Chunichi Dragons – No. 14
- Starting pitcher
- Born: November 21, 2001 (age 24) Wake, Okayama, Japan
- Bats: RightThrows: Right

debut
- October 1, 2025, for the Chunichi Dragons

Career statistics (through July 26, 2026)
- Win-Loss: 0-2
- Earned run average: 3.38
- Strikeouts: 17

Teams
- Chunichi Dragons (2024–present);

= Shō Kusaka =

Japanese baseball player (born 2001)

Shō Kusaka (草加 勝, Kusaka Shō) is a professional Japanese baseball player. He plays pitcher for the Chunichi Dragons.

Kusaka was the first-round draft pick for the Chunichi Dragons in the 2023 Nippon Professional Baseball draft.

==Early career==
Kusaka started playing baseball from year while at Wake Municipal Fujino Elementary School. At Wake Municipal Middle school, he played for a rubber-ball team.

He would enter Sōshi Gakuen Senior High School, and make the bench in his sophomore year. While his team would make it to the 100th anniversary Koshien tournament that year, Kusaka was unable to make an appearance. In summer of his senior year, his school would lose out to Kurashiki Commercial Senior High in the semi-finals of the Okayama Prefectural Tournament. Kusaka's fastest speed at this point was 146 km/h, but his teammate from the same grade, Junya Nishi, was the absolute ace. As a result, Kusaka never pitched in an official summer game during his three years in high school.

After graduating high school, Kusaka would enter Asia University. Until spring of his sophomore year, he had only one league appearance to his name, but in fall of his senior year he was given more opportunities to pitch where he posted a 0.29 ERA receiving a valuable player award.
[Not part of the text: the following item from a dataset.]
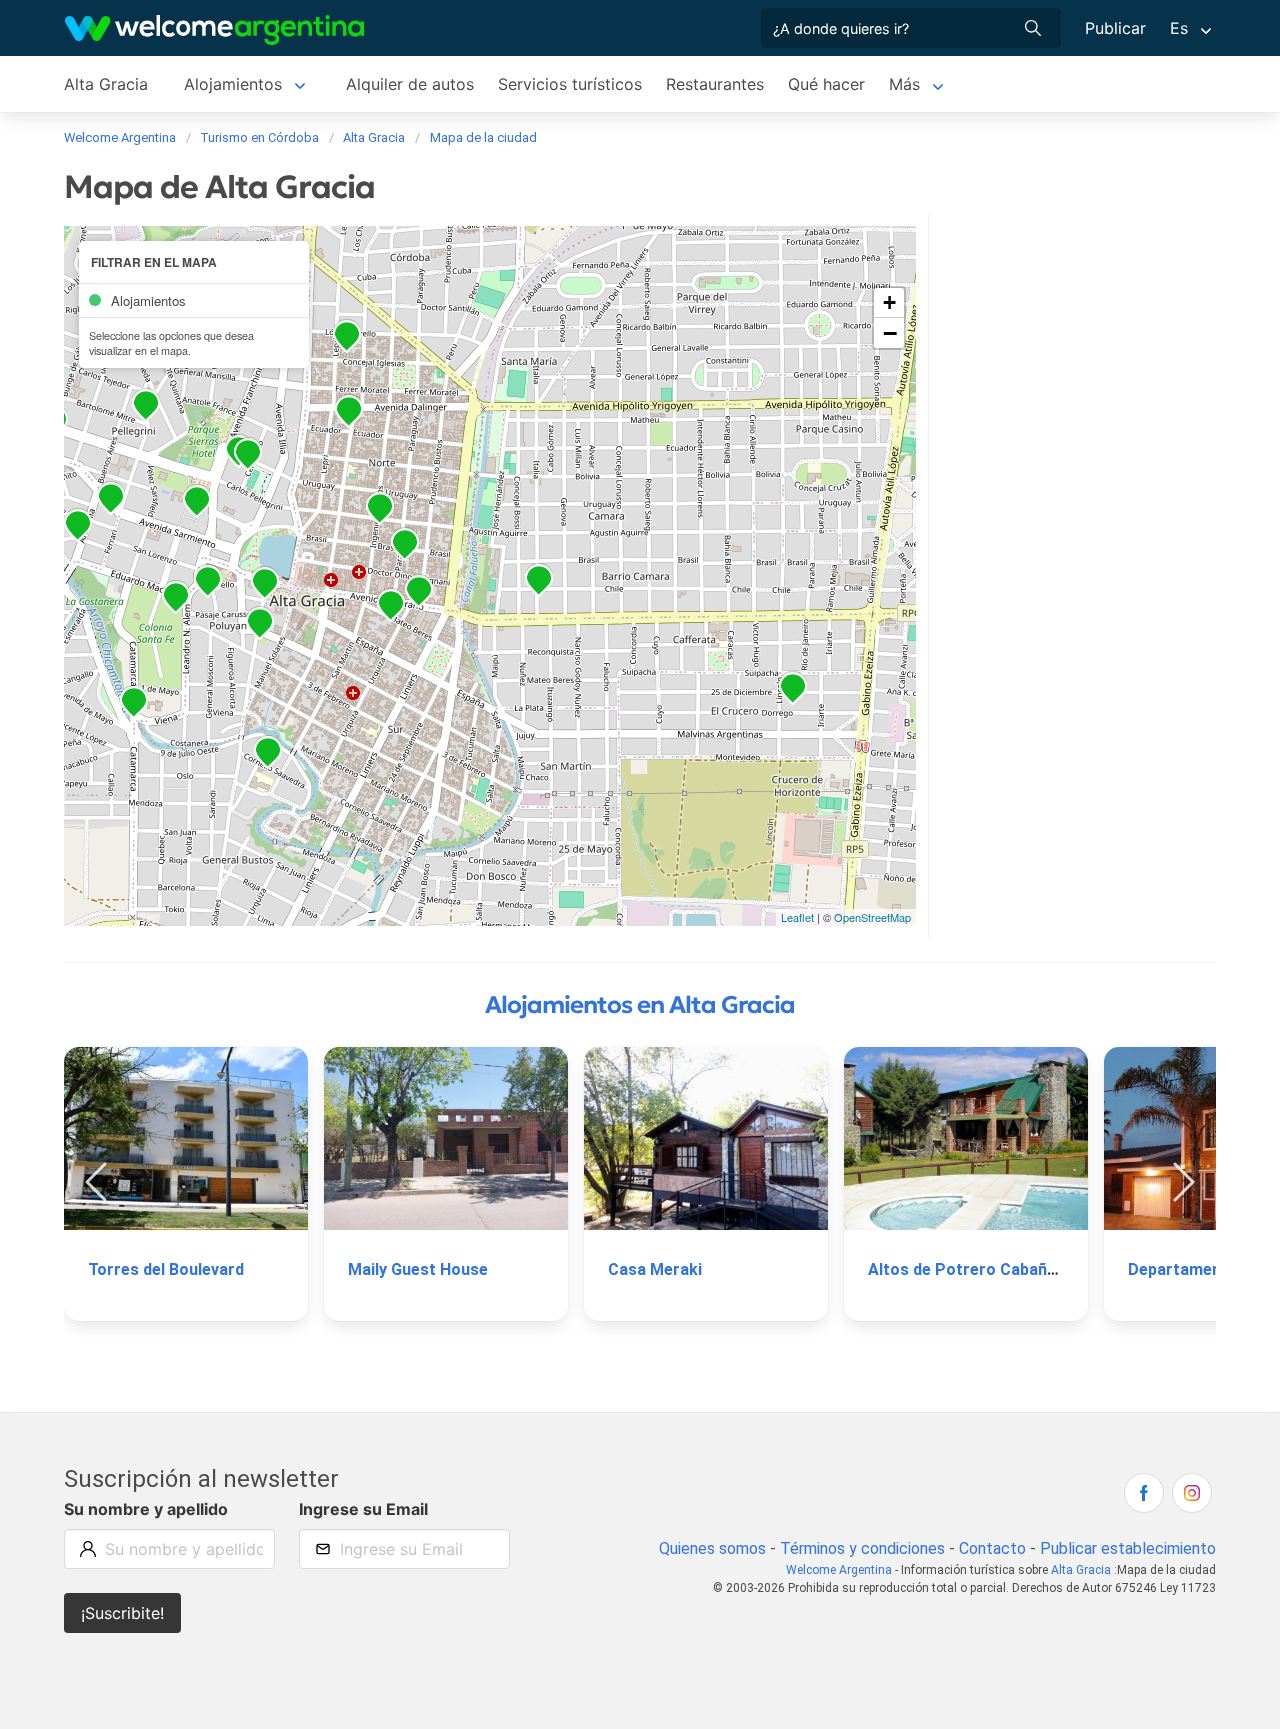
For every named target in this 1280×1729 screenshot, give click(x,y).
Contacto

In July 2023, Kusaka was selected for the USA VS Japan Collegiate All-Star Series while in fall of the same year, he threw a personal best high velocity of 153km/h. On 28 September, he submitted his intention to turn pro with NPB.

On 26 October at the 2023 Nippon Professional Baseball draft, Kusaka was selected in the first round by the Chunichi Dragons and Chiba Lotte Marines after each team had missed out on Ryūki Watarai, with the Dragons prevailing in the lottery. On 14 November, he signed a ¥16,000,000 per year deal with a ¥100,000,000 sign-on bonus with ¥50,000,000 in incentives. On 14 December he was officially unveiled with the other 2023 draftees being presented with the 14 previously worn by former team aces Shinji Imanaka and Eiji Bandō.

==Professional career==
On 16 January 2024, it was reported that Kusaka had a ulnar collateral ligament sprain preventing him from throwing. On 30 January, it was confirmed that Kusaka would undergo Tommy John surgery ruling him out of the 2024 season.

==Pitching Style==
Kusaka throws a fastball that tops out at 153km/h. He also throws a two-seamer, curveball and slider having the most confidence in the former two.

==Personal==
Kusaka, idolizes former Chunichi Dragons ace, manager and fellow Okayama native Senichi Hoshino for his fighting spirit, aspires to master a 'fireball fastball' akin to Kyuji Fujikawa, and expresses admiration for Yoshinobu Yamamoto from a neighboring city, aspiring to follow in his footsteps.